I looked in the windows but didn't see much. One pharmaceuticals bottle, half-hidden under the seat. No ammo belts or open tubes of camouflage paint. Dolmacher was taking a remarkably buttoned-down approach to this totally insane mission.
Maybe the bugs could affect your brain. The media had been speculating all week that my contact with toxic wastes had fried my cerebral cortex, turned me into a drooling terrorist. I felt pretty calm, but Dolmacher had gotten a much worse dose, and was less stable to begin with. He hadn't turned into a raving maniac. He was acting more like the psychotics you read about in the newspapers: calm, methodical, invisible.
Jim was sitting in the truck, messing around with something, and Boone was watching intently. I went over, stood on the running board, and looked. Jim had pulled one of his homemade bows out from behind the seat.
"This is the Nez Perce model," he explained. "See, the limbs are strengthened with a membrane that comes from the inside of a ram's horn. They used bighorn sheep, but I get by using domesticateds."
"What the fuck are you going to do with that, Jim?"
"What the fuck are you going to do when you catch Dolmacher, S.T.? Remember? Your gun's on the bottom of that lake."
"Wasn't planning on shooting him anyway."
"You're a real prize, you know that? What do you think we're doing here? It's my understanding that we're going after a psycho with a gun."
"Only because we have to have his knowledge. We won't have that if we fill him full of arrows."
"You underestimate me, S.T" Jim pulled a bundle of arrows out from behind the seat. The shafts were straight and smooth, feathers at the back as usual, but without heads.
"Fishing arrows," Boone said.
Jim nodded and held one up for me. One short barb stuck backwards from the point, and a short perpendicular piece was lashed to the shaft about three inches behind that.
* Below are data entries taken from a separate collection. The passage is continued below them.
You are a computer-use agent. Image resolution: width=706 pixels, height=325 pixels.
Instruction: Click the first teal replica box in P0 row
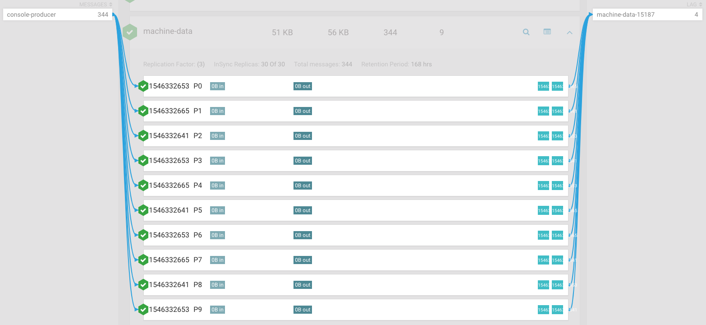[x=543, y=86]
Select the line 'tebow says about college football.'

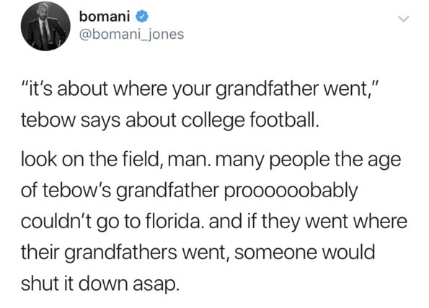point(170,120)
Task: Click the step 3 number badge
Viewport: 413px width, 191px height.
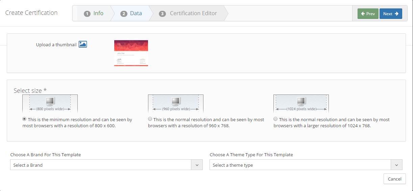Action: tap(163, 14)
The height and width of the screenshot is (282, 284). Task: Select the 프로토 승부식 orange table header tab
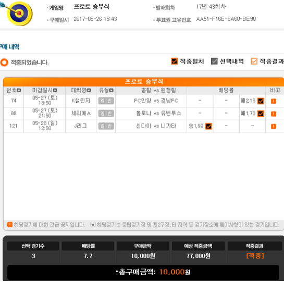click(144, 82)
"This keeps it from going all the way through the fish, the barb keeps it from pulling out. Now, a game arrow, with the big head, that kills by severing a lot of blood vessels. The animal bleeds to death. But this will just stick into a big animal and annoy him."
I guess I still looked skeptical.
"Look, the guy said Dolmacher has a black belt in this game. If you think he's going to let us sneak up close enough to pluck the gun out of his hand, you're nuts."
"Okay. But if the Secret Service comes after us, you have to toss all that crap into the bushes."
"Obviously. Hell, this isn't for assassinations anyhow. It's the equivalent of a CO2 gun with paint pellets."
29
BOONE INSISTED that he was the one. "Hell, you just tried to blow the guy up a week ago," he kept pointing out. "Your face is a 3-D wanted poster. They'll pop you. But everyone's forgotten about me. Unless Pleshy's secretly in the whaling business."
I couldn't argue with any of that. We agreed that Jim and I were going to hike up the trail and Boone was going to take the truck. He would swing around to the site of the Lumbermen's Festival and scope out the place. There wasn't any point in planning this out, because it was all random. If Fleshy happened to walk past him, he'd take the opportunity to stand up and state his case, get some media glare on Pleshy's reaction. If it was impossible to get near Fleshy, he'd forget about that, head for the back of the crowd and look for a tall, pale, psychotic nerd with his hand in his coat.
"Maybe we should call the cops and tell them Dolmacher's out there," Jim said at the last minute.
This was not an idea that had occurred to me. Frankly, if Fleshy ate a few bullets it was okay with me. I was worried about Dolmacher-probably the only guy in the world who knew how to stop this impending global catastrophe. He could easily get shot in the bargain. Even if he didn't, they'd truck him off to the loony bin where he wouldn't be of any use.